> _TASK_
Skip every image and restate the data word for word.

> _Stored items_
--- START ---
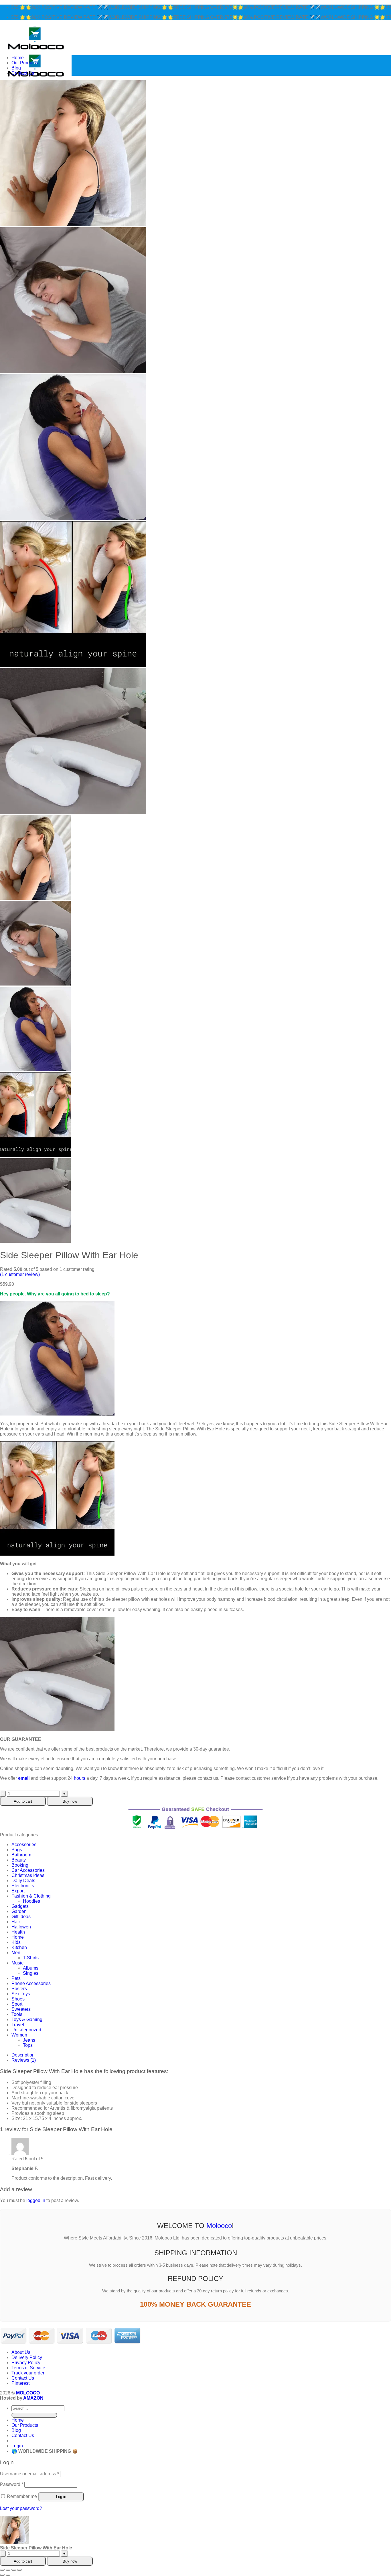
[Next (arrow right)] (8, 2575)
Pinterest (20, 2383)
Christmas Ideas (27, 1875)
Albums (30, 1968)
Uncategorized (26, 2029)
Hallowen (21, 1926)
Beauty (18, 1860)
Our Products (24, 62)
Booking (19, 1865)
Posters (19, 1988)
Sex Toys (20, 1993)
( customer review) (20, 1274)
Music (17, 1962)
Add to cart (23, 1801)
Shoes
--- END ---
> _ANSWER TO THE PROBLEM_
[Next (arrow right)] (8, 2575)
Pinterest (20, 2383)
Christmas Ideas (27, 1875)
Albums (30, 1968)
Uncategorized (26, 2029)
Hallowen (21, 1926)
Beauty (18, 1860)
Our Products (24, 62)
Booking (19, 1865)
Posters (19, 1988)
Sex Toys (20, 1993)
( customer review) (20, 1274)
Music (17, 1962)
Add to cart (23, 1801)
Shoes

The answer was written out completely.